You know what, I take that back. The teachers are retarded. the students just have bad teachers. the JTEs don't give a fuck about teaching english. I've decided, if you can't beat them, join them. now i'm part of the problem.

i'm guessing me and ini have similar schools

AliDimayev
March 9th, 2009, 19:53
Is your school really that bad?

Mr. Plainview
March 9th, 2009, 19:57
p.s., im thinking about purposely teaching the kids and JTEs wrong so their English will be even more fucked up and unintelligible than before. That way i can exercise a little power in my powerless world and make them look stupid.

petty? yes.

what i'm going to do? yes.

Mr. Plainview
March 9th, 2009, 20:00
Is your school really that bad?

let me put it this way. Those fuckers are just there to collect government checks. They can't speak English and refuse to teach it.

When I first got here I tried to make an impact, came up against a brick wall, and now i spend my time on the internet talking about feces and semen. There is no reason for my school to have an ALT, not until they decide to teach english.

AliDimayev
March 9th, 2009, 20:05
I was going to say that that is unfortunate, but maybe, in the end, it's easier. My problem at my school, with one of my JTEs anyway, is that she is a pushover. She is way too nice to the students. This wouldn't be a problem if the students actually behaved, but the students are horrible. And the nicer she is to them, the more they just walk all over her.

Mr. Plainview
March 9th, 2009, 20:09
i have to restrain myself because it would become an essay, but yeah, i have that problem too. i have most of the problems i've ever heard of. CLAIR should do a study on my school, write up a report, and then fuck themselves in the ass with it.

DecayConstant
March 11th, 2009, 19:03
I casually suggestted actually teaching the students how to read, rather than having them memorize whole words as if they were kanji. She said, "Oh, we don't have time for that, and no one ever taught us how to read either." Well, if you taught them how to read, you wouldn't have to waste twenty minutes every period repeating the same paragraph 15 times until half the class has it memorized and the other half is in a boredom-coma.

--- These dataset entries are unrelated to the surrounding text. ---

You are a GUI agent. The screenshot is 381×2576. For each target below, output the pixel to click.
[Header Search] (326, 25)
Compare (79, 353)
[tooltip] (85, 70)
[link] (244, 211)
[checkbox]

But my school is actually pretty good, all things considered.

violetessence
March 12th, 2009, 14:28
I teach senior high school, primarily 2nd & 3rd years. The JTEs and I don't write in katakana, but some kids will write their own on their textbooks for new words. I don't scold them for that if they need it. I teach phrases and dialogs, so we're not doing individual word pronunciation drills. Most students are pretty good at reading and sounding out new words, though of course they have accents to varying degrees. I do try to get the class as a whole to pronounce things correctly. Most of them sound pretty intelligible, but there are still some that pronounce everything like katakana, even though they're reading English letters. If they haven't gotten it by now, I don't think they're going to (or want to), so I don't pick on students individually for their pronunciation.

Interestingly, even though my students may be able to pronounce words like "T-junction" correctly, they still say "kyatto" instead of "cat." I blame it on learning the word in Elementary (or wherever) from someone who didn't speak English.

patjs
March 13th, 2009, 17:09
fuck, if i don't put it in katakana neither my students nor the JTEs will know what i'm talking about. My school's retarded. I have to teach them like retards.


That's a good point... these kids have been conditioned to listen to shitty katakana English from their JTE's so they have no clue what I'm talking about.

I love when I say something and then the JTE repeats in full on katakana right after me. There's no point in me coming to class and teaching them how to pronounce things if the teacher is going to just fuck it up 5 seconds later.

It all comes down to the fact these teachers have just completely given up and seem to have no confidence in the kids or themselves. It's pretty sad, honestly.